━━━━━ STORED RECORDS ━━━━━

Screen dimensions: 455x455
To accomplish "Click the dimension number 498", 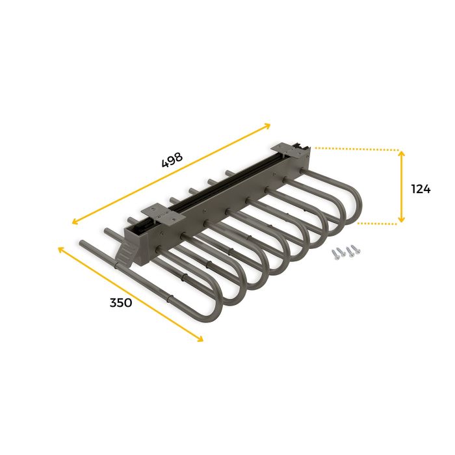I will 172,160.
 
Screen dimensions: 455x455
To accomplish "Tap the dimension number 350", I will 121,302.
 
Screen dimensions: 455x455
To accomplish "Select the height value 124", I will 421,189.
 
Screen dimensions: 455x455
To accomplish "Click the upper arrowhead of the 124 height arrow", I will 402,154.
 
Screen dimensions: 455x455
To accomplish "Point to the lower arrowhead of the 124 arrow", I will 402,220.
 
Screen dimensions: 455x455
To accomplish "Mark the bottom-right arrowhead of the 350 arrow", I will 200,338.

━━━━━

**YOUR TASK**
List each line of the data that contains the word "arrowhead".

**ANSWER TO THE TASK**
To accomplish "Click the upper arrowhead of the 124 height arrow", I will 402,154.
To accomplish "Point to the lower arrowhead of the 124 arrow", I will 402,220.
To accomplish "Mark the bottom-right arrowhead of the 350 arrow", I will 200,338.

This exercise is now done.